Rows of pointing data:
—————
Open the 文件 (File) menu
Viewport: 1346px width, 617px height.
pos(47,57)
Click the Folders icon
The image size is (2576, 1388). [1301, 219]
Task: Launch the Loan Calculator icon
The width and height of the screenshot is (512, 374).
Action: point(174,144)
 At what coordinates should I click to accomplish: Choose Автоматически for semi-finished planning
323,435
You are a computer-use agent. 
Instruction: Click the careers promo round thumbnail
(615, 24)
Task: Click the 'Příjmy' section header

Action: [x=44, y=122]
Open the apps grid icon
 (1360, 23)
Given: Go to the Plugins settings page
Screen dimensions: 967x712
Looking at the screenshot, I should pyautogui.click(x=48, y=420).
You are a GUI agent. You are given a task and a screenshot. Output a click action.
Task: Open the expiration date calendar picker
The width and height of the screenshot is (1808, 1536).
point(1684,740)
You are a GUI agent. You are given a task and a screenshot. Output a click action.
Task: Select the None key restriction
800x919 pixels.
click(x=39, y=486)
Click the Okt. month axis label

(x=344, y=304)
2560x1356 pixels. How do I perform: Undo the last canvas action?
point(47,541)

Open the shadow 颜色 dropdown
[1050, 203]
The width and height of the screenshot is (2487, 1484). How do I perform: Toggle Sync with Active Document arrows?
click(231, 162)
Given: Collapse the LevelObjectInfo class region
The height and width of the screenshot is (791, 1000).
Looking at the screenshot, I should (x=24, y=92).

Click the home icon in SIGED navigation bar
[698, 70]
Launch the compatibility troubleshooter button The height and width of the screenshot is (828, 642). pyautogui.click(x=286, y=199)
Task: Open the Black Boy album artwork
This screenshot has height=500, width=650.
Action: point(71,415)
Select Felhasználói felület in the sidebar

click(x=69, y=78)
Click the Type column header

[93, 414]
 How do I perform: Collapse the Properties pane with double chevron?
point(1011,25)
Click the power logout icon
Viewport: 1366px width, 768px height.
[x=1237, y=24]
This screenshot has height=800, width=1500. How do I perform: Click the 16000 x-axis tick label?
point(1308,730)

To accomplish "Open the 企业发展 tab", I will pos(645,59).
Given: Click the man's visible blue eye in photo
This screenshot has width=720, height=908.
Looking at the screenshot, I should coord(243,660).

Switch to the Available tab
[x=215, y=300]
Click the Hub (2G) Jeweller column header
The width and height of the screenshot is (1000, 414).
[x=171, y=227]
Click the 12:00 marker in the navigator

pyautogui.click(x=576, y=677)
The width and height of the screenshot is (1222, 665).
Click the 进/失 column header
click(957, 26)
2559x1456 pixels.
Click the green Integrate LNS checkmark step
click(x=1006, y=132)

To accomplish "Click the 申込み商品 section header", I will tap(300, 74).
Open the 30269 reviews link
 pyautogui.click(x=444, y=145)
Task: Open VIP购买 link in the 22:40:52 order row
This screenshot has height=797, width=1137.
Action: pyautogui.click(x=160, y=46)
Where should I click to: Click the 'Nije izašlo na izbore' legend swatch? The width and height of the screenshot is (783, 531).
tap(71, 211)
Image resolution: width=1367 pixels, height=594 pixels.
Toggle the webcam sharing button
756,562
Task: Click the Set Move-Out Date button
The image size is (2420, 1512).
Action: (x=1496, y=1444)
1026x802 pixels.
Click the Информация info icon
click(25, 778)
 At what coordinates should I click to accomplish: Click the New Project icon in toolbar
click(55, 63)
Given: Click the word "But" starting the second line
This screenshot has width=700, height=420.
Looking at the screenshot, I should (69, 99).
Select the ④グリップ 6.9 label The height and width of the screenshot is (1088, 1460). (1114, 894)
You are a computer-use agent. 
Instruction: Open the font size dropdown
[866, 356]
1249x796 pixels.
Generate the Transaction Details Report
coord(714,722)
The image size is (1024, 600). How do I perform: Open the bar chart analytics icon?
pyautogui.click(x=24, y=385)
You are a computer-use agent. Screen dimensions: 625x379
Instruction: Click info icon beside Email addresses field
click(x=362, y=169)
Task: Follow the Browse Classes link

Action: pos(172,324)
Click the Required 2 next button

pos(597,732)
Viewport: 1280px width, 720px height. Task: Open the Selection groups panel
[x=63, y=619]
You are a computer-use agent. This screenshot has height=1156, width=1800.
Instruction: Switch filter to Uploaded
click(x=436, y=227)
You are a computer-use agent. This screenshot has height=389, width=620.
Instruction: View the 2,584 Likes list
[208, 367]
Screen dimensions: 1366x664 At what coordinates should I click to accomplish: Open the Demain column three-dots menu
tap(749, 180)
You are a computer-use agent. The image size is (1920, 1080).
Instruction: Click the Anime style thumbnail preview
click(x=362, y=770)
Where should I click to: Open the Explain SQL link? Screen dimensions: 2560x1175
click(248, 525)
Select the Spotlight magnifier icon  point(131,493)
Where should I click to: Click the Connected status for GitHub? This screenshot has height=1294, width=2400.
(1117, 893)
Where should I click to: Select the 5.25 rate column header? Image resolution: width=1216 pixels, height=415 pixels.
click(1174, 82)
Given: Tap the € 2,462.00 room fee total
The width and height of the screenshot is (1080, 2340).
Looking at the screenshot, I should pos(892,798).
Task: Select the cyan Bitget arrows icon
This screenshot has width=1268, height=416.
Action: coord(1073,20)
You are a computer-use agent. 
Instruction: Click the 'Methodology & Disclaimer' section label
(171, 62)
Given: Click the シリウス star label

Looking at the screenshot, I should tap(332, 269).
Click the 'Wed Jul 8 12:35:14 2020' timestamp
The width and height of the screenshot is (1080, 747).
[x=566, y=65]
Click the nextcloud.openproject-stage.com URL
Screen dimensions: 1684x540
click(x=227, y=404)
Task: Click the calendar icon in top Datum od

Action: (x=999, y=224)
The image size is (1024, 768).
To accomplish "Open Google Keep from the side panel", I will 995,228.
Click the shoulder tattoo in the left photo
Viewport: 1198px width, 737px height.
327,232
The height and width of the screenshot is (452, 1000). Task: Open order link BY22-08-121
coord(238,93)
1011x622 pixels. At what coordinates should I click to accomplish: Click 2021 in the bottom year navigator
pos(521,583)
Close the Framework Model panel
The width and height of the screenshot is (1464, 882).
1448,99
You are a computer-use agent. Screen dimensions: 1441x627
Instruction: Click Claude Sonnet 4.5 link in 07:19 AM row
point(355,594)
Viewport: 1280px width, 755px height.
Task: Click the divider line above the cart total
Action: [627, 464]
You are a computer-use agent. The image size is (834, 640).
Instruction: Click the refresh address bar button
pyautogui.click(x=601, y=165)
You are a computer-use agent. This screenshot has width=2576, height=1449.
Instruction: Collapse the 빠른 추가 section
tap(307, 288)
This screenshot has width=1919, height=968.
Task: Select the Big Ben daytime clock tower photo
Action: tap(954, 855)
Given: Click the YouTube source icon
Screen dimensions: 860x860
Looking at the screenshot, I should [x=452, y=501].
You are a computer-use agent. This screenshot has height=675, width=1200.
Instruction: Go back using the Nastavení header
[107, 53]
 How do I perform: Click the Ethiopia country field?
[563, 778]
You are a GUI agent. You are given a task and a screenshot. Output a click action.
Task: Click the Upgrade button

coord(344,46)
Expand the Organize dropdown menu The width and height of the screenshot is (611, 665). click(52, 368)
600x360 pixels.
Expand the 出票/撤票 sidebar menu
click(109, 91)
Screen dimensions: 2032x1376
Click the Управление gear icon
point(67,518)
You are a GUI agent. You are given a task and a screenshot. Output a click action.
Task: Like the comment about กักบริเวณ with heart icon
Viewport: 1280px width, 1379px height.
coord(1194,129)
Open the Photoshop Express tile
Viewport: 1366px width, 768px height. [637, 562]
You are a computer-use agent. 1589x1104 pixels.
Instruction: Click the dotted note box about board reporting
—————
• **EXERCISE OBJECTIVE**: Convert every line of the rows above into a JSON list of strings, one string per line, leaving out any blank lines.

• **RESPONSE**:
[
  "Open the 文件 (File) menu",
  "Viewport: 1346px width, 617px height.",
  "pos(47,57)",
  "Click the Folders icon",
  "The image size is (2576, 1388). [1301, 219]",
  "Task: Launch the Loan Calculator icon",
  "The width and height of the screenshot is (512, 374).",
  "Action: point(174,144)",
  " At what coordinates should I click to accomplish: Choose Автоматически for semi-finished planning",
  "323,435",
  "You are a computer-use agent. ",
  "Instruction: Click the careers promo round thumbnail",
  "(615, 24)",
  "Task: Click the 'Příjmy' section header",
  "Action: [x=44, y=122]",
  "Open the apps grid icon",
  " (1360, 23)",
  "Given: Go to the Plugins settings page",
  "Screen dimensions: 967x712",
  "Looking at the screenshot, I should pyautogui.click(x=48, y=420).",
  "You are a GUI agent. You are given a task and a screenshot. Output a click action.",
  "Task: Open the expiration date calendar picker",
  "The width and height of the screenshot is (1808, 1536).",
  "point(1684,740)",
  "You are a GUI agent. You are given a task and a screenshot. Output a click action.",
  "Task: Select the None key restriction",
  "800x919 pixels.",
  "click(x=39, y=486)",
  "Click the Okt. month axis label",
  "(x=344, y=304)",
  "2560x1356 pixels. How do I perform: Undo the last canvas action?",
  "point(47,541)",
  "Open the shadow 颜色 dropdown",
  "[1050, 203]",
  "The width and height of the screenshot is (2487, 1484). How do I perform: Toggle Sync with Active Document arrows?",
  "click(231, 162)",
  "Given: Collapse the LevelObjectInfo class region",
  "The height and width of the screenshot is (791, 1000).",
  "Looking at the screenshot, I should (x=24, y=92).",
  "Click the home icon in SIGED navigation bar",
  "[698, 70]",
  "Launch the compatibility troubleshooter button The height and width of the screenshot is (828, 642). pyautogui.click(x=286, y=199)",
  "Task: Open the Black Boy album artwork",
  "This screenshot has height=500, width=650.",
  "Action: point(71,415)",
  "Select Felhasználói felület in the sidebar",
  "click(x=69, y=78)",
  "Click the Type column header",
  "[93, 414]",
  " How do I perform: Collapse the Properties pane with double chevron?",
  "point(1011,25)",
  "Click the power logout icon",
  "Viewport: 1366px width, 768px height.",
  "[x=1237, y=24]",
  "This screenshot has height=800, width=1500. How do I perform: Click the 16000 x-axis tick label?",
  "point(1308,730)",
  "To accomplish \"Open the 企业发展 tab\", I will pos(645,59).",
  "Given: Click the man's visible blue eye in photo",
  "This screenshot has width=720, height=908.",
  "Looking at the screenshot, I should coord(243,660).",
  "Switch to the Available tab",
  "[x=215, y=300]",
  "Click the Hub (2G) Jeweller column header",
  "The width and height of the screenshot is (1000, 414).",
  "[x=171, y=227]",
  "Click the 12:00 marker in the navigator",
  "pyautogui.click(x=576, y=677)",
  "The width and height of the screenshot is (1222, 665).",
  "Click the 进/失 column header",
  "click(957, 26)",
  "2559x1456 pixels.",
  "Click the green Integrate LNS checkmark step",
  "click(x=1006, y=132)",
  "To accomplish \"Click the 申込み商品 section header\", I will tap(300, 74).",
  "Open the 30269 reviews link",
  " pyautogui.click(x=444, y=145)",
  "Task: Open VIP购买 link in the 22:40:52 order row",
  "This screenshot has height=797, width=1137.",
  "Action: pyautogui.click(x=160, y=46)",
  "Where should I click to: Click the 'Nije izašlo na izbore' legend swatch? The width and height of the screenshot is (783, 531).",
  "tap(71, 211)",
  "Image resolution: width=1367 pixels, height=594 pixels.",
  "Toggle the webcam sharing button",
  "756,562",
  "Task: Click the Set Move-Out Date button",
  "The image size is (2420, 1512).",
  "Action: (x=1496, y=1444)",
  "1026x802 pixels.",
  "Click the Информация info icon",
  "click(25, 778)",
  " At what coordinates should I click to accomplish: Click the New Project icon in toolbar",
  "click(55, 63)",
  "Given: Click the word \"But\" starting the second line",
  "This screenshot has width=700, height=420.",
  "Looking at the screenshot, I should (69, 99).",
  "Select the ④グリップ 6.9 label The height and width of the screenshot is (1088, 1460). (1114, 894)",
  "You are a computer-use agent. ",
  "Instruction: Open the font size dropdown",
  "[866, 356]",
  "1249x796 pixels.",
  "Generate the Transaction Details Report",
  "coord(714,722)",
  "The image size is (1024, 600). How do I perform: Open the bar chart analytics icon?",
  "pyautogui.click(x=24, y=385)",
  "You are a computer-use agent. Screen dimensions: 625x379",
  "Instruction: Click info icon beside Email addresses field",
  "click(x=362, y=169)",
  "Task: Follow the Browse Classes link",
  "Action: pos(172,324)",
  "Click the Required 2 next button",
  "pos(597,732)",
  "Viewport: 1280px width, 720px height. Task: Open the Selection groups panel",
  "[x=63, y=619]",
  "You are a computer-use agent. This screenshot has height=1156, width=1800.",
  "Instruction: Switch filter to Uploaded",
  "click(x=436, y=227)",
  "You are a computer-use agent. This screenshot has height=389, width=620.",
  "Instruction: View the 2,584 Likes list",
  "[208, 367]",
  "Screen dimensions: 1366x664 At what coordinates should I click to accomplish: Open the Demain column three-dots menu",
  "tap(749, 180)",
  "You are a computer-use agent. The image size is (1920, 1080).",
  "Instruction: Click the Anime style thumbnail preview",
  "click(x=362, y=770)",
  "Where should I click to: Open the Explain SQL link? Screen dimensions: 2560x1175",
  "click(248, 525)",
  "Select the Spotlight magnifier icon  point(131,493)",
  "Where should I click to: Click the Connected status for GitHub? This screenshot has height=1294, width=2400.",
  "(1117, 893)",
  "Where should I click to: Select the 5.25 rate column header? Image resolution: width=1216 pixels, height=415 pixels.",
  "click(1174, 82)",
  "Given: Tap the € 2,462.00 room fee total",
  "The width and height of the screenshot is (1080, 2340).",
  "Looking at the screenshot, I should pos(892,798).",
  "Task: Select the cyan Bitget arrows icon",
  "This screenshot has width=1268, height=416.",
  "Action: coord(1073,20)",
  "You are a computer-use agent. ",
  "Instruction: Click the 'Methodology & Disclaimer' section label",
  "(171, 62)",
  "Given: Click the シリウス star label",
  "Looking at the screenshot, I should tap(332, 269).",
  "Click the 'Wed Jul 8 12:35:14 2020' timestamp",
  "The width and height of the screenshot is (1080, 747).",
  "[x=566, y=65]",
  "Click the nextcloud.openproject-stage.com URL",
  "Screen dimensions: 1684x540",
  "click(x=227, y=404)",
  "Task: Click the calendar icon in top Datum od",
  "Action: (x=999, y=224)",
  "The image size is (1024, 768).",
  "To accomplish \"Open Google Keep from the side panel\", I will 995,228.",
  "Click the shoulder tattoo in the left photo",
  "Viewport: 1198px width, 737px height.",
  "327,232",
  "The height and width of the screenshot is (452, 1000). Task: Open order link BY22-08-121",
  "coord(238,93)",
  "1011x622 pixels. At what coordinates should I click to accomplish: Click 2021 in the bottom year navigator",
  "pos(521,583)",
  "Close the Framework Model panel",
  "The width and height of the screenshot is (1464, 882).",
  "1448,99",
  "You are a computer-use agent. Screen dimensions: 1441x627",
  "Instruction: Click Claude Sonnet 4.5 link in 07:19 AM row",
  "point(355,594)",
  "Viewport: 1280px width, 755px height.",
  "Task: Click the divider line above the cart total",
  "Action: [627, 464]",
  "You are a computer-use agent. The image size is (834, 640).",
  "Instruction: Click the refresh address bar button",
  "pyautogui.click(x=601, y=165)",
  "You are a computer-use agent. This screenshot has width=2576, height=1449.",
  "Instruction: Collapse the 빠른 추가 section",
  "tap(307, 288)",
  "This screenshot has width=1919, height=968.",
  "Task: Select the Big Ben daytime clock tower photo",
  "Action: tap(954, 855)",
  "Given: Click the YouTube source icon",
  "Screen dimensions: 860x860",
  "Looking at the screenshot, I should [x=452, y=501].",
  "You are a computer-use agent. This screenshot has height=675, width=1200.",
  "Instruction: Go back using the Nastavení header",
  "[107, 53]",
  " How do I perform: Click the Ethiopia country field?",
  "[563, 778]",
  "You are a GUI agent. You are given a task and a screenshot. Output a click action.",
  "Task: Click the Upgrade button",
  "coord(344,46)",
  "Expand the Organize dropdown menu The width and height of the screenshot is (611, 665). click(52, 368)",
  "600x360 pixels.",
  "Expand the 出票/撤票 sidebar menu",
  "click(109, 91)",
  "Screen dimensions: 2032x1376",
  "Click the Управление gear icon",
  "point(67,518)",
  "You are a GUI agent. You are given a task and a screenshot. Output a click action.",
  "Task: Like the comment about กักบริเวณ with heart icon",
  "Viewport: 1280px width, 1379px height.",
  "coord(1194,129)",
  "Open the Photoshop Express tile",
  "Viewport: 1366px width, 768px height. [637, 562]",
  "You are a computer-use agent. 1589x1104 pixels.",
  "Instruction: Click the dotted note box about board reporting"
]